---
name: google-ads-copy
description: >
  Write high-converting ad copy for Google Search Ads (RSA headlines + descriptions) AND Meta/Instagram
  ads (primary text, headlines, descriptions) for B2B SaaS companies. Use this skill whenever the user
  asks to write, improve, or audit ad copy for any of these platforms — even if they just say "write me
  some ads", "write me Meta ads", "create Instagram copy", "here's my messaging doc", or "turn this call
  analysis into ads". Also trigger when the user provides a conversation-intelligence report, a call
  summary, a landing page URL, product brief, keyword list, or positioning document and wants ad copy
  built from it. Produces platform-specific output for Google, Meta, Instagram, or all three in one pass.
---

# Ad Copy Skill — Google Search + Meta/Instagram

Writes platform-specific, conversion-focused ad copy for B2B SaaS.  
Covers Google RSAs, Meta Feed/Story ads, and Instagram placements from a single input.

---

## Step 1: Clarify Platform Scope

If the user has not specified which platform(s) they want, ask:

> "Which platform(s) should I write copy for — Google Search, Meta/Instagram, or all three?"
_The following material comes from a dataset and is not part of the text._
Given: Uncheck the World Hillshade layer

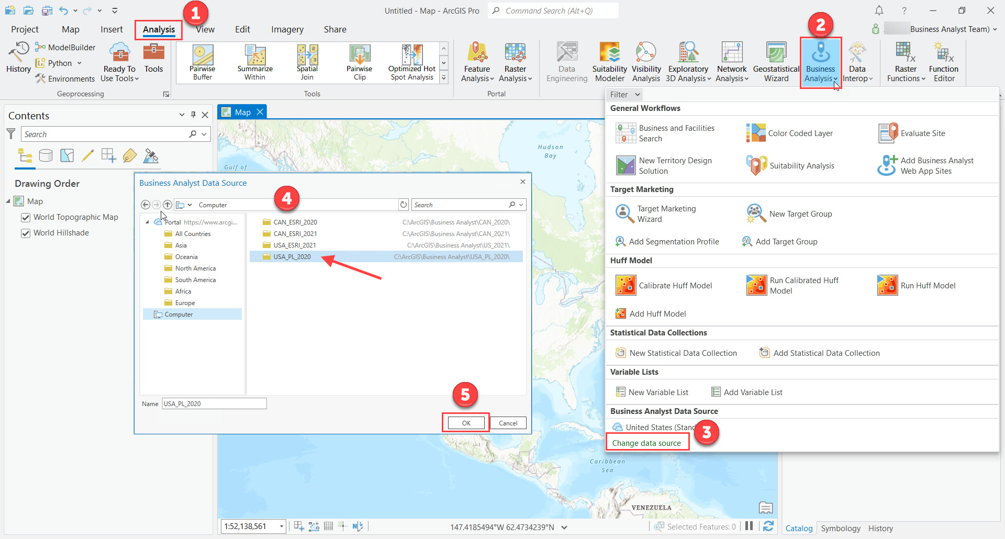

If they say "all" or it's implied by context, produce all three outputs in one pass.  
If they specify only one platform, skip the others entirely.

---

## Step 2: Assess Available Inputs

Before writing any copy, identify what inputs are present. Multiple inputs can be combined — a CI report plus a keyword list, for example. Use everything available.

---

### Input A — Conversation Intelligence Report _(highest signal for copy angles)_

A CI report is the output of the `conversation-intelligence` skill. It contains structured findings from real sales calls or email threads. When present, it is the most direct source of copy intelligence available — it tells you exactly what language real buyers use, what stops them, and what moves them.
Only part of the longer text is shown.